Харе Кришна! Мое почтение!

Культура западная и восточная можно сказать противоположны. Привычка легкого свободного общения с противоположным полом настолько сильна, что сложно представить как нам ее преодолеть.

Сколько раз сама себе зарекалась держать дистанцию, но пока чаще не получается. Произойдет ли это постепенно? Что поможет достичь желаемого идеала? Вы часто употребляете фразу "защищать чувства" своей половинки.

Как это выглядит практически. Мне кажется, это действительно должен быть обоюдный процесс. Оба супруги должны понимать, что вероятность привлечься кем-то другим есть и не малая, и бдить, чтобы этого не произошло. В чем здесь соль? Верность человека? Я о том, что не каждый может устоять перед проявлением внимания постороннего человека.

Заранее благодарна.....

Отвечает Девананда Пандит дас:

Харе Кришна!
Слово «культура» происходит от греческого корня «культ». «Культ» означает – поклонение. То есть культура – это традиция поклонения Богу. Культурный человек – это человек, поклоняющийся Богу. Западное умение наслаждать чувства никак нельзя назвать культурой, изначальное значение этого слова теперь очень размыто. Если сравнивать два образа жизни – восточный и западный, то можно понять, что в основе их лежат совершенно разные системы ценностей. Восточная культура более одухотворена, восточные люди в большинстве своем знают о высшем предназначении жизни человека. В отличие от них западные люди на вопрос: «Зачем вы живете?» не в состоянии дать более или менее вразумительного ответа.
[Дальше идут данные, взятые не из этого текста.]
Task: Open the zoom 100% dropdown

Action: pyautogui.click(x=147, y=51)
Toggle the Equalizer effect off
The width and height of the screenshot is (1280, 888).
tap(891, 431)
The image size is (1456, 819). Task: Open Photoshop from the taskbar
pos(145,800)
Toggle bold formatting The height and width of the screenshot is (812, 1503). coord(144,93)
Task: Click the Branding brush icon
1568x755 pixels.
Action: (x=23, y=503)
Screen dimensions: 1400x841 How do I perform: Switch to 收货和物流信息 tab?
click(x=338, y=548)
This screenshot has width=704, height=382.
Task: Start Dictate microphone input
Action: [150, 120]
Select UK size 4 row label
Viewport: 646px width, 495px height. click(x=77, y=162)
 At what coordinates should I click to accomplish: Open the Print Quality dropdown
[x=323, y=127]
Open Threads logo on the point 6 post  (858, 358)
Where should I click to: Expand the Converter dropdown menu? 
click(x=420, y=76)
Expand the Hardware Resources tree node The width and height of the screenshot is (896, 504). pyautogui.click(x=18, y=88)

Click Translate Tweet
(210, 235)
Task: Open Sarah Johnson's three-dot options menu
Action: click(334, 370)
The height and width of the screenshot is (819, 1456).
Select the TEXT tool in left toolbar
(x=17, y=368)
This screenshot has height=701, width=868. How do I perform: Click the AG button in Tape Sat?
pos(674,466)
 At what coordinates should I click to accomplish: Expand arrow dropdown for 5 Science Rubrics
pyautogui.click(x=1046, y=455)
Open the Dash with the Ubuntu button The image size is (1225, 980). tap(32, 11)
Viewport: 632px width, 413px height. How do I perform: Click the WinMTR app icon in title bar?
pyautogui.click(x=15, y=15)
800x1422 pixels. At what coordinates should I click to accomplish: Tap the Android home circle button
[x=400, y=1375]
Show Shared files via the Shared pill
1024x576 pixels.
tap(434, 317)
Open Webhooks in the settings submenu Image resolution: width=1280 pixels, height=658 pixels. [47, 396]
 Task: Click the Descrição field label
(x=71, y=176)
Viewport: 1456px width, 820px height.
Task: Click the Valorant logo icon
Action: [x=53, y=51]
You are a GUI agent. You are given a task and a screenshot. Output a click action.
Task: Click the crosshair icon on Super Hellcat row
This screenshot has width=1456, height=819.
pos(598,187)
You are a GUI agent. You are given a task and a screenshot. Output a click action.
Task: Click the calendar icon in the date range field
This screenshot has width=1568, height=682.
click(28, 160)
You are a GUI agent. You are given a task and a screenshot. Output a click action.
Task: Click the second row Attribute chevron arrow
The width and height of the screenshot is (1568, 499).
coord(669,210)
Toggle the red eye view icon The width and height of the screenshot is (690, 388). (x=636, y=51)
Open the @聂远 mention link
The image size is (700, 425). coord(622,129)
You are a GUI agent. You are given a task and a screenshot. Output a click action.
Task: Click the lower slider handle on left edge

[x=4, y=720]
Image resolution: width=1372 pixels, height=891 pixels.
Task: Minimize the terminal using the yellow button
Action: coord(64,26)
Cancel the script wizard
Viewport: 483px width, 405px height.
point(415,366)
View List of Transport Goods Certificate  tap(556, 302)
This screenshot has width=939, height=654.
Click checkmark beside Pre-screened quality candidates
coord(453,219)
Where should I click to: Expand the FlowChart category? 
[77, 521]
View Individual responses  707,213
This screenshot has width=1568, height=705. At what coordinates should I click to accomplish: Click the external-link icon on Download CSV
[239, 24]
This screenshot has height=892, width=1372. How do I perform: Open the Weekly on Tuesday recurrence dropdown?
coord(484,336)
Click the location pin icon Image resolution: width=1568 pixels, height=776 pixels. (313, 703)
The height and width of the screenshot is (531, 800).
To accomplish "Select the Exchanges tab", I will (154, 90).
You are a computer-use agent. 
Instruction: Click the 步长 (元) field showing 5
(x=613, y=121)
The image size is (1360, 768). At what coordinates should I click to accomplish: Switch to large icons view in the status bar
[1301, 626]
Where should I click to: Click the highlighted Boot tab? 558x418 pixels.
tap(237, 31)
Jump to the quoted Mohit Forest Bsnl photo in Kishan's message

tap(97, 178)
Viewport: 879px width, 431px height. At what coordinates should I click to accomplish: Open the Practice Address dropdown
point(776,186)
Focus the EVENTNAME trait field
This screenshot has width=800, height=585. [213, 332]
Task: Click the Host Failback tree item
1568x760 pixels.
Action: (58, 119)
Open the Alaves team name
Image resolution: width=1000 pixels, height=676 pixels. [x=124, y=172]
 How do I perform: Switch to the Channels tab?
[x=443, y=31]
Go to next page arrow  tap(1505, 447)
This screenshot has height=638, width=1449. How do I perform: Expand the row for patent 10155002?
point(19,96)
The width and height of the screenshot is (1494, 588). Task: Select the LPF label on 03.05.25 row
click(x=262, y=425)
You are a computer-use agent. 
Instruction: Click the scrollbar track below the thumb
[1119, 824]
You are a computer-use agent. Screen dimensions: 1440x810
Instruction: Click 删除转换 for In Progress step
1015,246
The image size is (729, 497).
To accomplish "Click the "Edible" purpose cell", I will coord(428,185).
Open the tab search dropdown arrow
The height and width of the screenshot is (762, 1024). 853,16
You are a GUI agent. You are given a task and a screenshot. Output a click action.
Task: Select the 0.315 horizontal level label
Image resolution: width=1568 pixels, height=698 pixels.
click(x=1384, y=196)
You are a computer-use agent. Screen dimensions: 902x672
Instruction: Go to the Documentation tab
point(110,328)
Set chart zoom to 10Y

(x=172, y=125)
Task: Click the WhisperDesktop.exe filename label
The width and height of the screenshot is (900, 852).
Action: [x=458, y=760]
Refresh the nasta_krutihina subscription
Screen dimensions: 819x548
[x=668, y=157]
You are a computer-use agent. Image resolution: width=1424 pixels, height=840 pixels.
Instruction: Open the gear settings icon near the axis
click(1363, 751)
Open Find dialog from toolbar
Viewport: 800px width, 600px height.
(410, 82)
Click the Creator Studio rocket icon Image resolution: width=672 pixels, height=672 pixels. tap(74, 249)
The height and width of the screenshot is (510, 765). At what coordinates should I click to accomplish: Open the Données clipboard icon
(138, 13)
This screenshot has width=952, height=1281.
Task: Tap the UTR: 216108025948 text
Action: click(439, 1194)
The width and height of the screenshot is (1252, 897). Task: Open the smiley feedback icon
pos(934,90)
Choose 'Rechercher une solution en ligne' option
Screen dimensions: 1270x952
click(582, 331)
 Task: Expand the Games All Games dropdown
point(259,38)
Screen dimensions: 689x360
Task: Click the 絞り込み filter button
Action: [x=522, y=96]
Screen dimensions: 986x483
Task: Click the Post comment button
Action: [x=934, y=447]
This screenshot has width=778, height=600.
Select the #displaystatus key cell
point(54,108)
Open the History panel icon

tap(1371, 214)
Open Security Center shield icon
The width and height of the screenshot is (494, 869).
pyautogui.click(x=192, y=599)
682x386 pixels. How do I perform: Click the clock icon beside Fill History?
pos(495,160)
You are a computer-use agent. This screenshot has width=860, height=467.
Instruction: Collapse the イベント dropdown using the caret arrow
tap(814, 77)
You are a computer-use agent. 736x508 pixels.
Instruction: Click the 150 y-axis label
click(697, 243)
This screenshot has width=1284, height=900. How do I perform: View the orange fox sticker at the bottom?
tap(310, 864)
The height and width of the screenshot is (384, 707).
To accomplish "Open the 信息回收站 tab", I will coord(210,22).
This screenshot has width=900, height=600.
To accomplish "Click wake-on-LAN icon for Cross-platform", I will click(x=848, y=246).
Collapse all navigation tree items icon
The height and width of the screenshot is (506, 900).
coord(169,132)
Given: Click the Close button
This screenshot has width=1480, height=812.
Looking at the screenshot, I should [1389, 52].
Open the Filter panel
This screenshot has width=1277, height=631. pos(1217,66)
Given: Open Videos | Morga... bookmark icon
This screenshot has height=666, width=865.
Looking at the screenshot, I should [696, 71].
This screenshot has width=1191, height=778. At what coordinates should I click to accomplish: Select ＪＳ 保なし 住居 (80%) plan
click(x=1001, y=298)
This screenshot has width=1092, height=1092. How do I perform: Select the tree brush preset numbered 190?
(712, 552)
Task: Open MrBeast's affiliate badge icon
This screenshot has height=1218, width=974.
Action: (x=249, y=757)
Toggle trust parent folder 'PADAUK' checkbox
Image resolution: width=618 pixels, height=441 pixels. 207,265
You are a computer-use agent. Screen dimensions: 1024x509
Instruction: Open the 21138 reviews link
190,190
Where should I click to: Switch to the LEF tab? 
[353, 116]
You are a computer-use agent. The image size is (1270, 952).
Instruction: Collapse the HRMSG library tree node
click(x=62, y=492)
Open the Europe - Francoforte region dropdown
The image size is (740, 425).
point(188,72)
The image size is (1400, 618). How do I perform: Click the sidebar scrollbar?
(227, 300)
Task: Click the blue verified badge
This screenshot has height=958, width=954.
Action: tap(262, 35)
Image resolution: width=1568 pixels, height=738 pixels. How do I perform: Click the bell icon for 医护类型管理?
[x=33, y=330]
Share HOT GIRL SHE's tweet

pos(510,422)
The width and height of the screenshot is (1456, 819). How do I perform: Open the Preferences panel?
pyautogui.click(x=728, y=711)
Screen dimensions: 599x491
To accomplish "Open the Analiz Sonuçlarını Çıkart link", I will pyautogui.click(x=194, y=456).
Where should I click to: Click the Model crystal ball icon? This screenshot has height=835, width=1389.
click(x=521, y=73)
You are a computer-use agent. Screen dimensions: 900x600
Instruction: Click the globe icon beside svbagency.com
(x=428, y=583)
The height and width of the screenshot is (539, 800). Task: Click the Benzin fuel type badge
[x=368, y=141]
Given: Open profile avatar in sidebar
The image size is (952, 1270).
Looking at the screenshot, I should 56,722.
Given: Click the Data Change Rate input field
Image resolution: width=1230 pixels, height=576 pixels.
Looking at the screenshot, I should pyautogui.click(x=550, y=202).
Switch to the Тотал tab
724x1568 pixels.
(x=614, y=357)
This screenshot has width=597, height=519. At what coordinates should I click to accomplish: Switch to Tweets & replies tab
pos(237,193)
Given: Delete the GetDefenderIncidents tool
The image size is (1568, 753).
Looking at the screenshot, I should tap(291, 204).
Если у вас в жизни есть высшая цель, есть ориентиры и личности, олицетворяющие эту цель, то вам легко принять образ жизни и мышления восточного типа. Все просто, вы принимаете «культ» и становитесь культурным. Если же вам более близки западные «ценности», вы так и останетесь при них, не реализовав редчайший шанс – самореализации в человеческой форме жизни.

Можно много говорить о том, что западные образ мысли и традиции нам ближе, что нам трудно применить непомерные принципы, живя в больших мегаполисах, что мы не должны быть фанатиками и пр. Но для чего мы вообще решили стать участниками этой грандиозной комедии под названием «Духовная жизнь»?

Настоящие духовные реализации начнутся лишь тогда, когда мы возвысим свое сознание до уровня благости. До этого момента вся наша духовная практика выглядит просто как декламация высших духовных истин.

Что вы ожидаете в конце этой жизни? Верите ли вы в то, что по милости Господа Чайтаньи и Шрилы Прабхупады вам может открыться дверь в высшие сферы духовного бытия? Верите ли вы в то, что эта никчемная материальная сделка может обернуться грандиозным успехом? Пожалуйста, не пытайтесь оправдывать свои слабости своими же слабостями. Просто отбросьте их. Признайтесь сначала самой себе, что это плохо и грязно. Когда вы это сделаете, через 15 минут вам захочется поделиться со всем миром успехом вашей борьбы с анартхой. Не обращайте внимания на то, что вокруг вас так много несоответствий и лицемерия. В круге вашей ответственности вы можете стать хозяйкой. Начните управлять своей жизнью с помощью принципов, которые даровал нам Прабхупада.

----------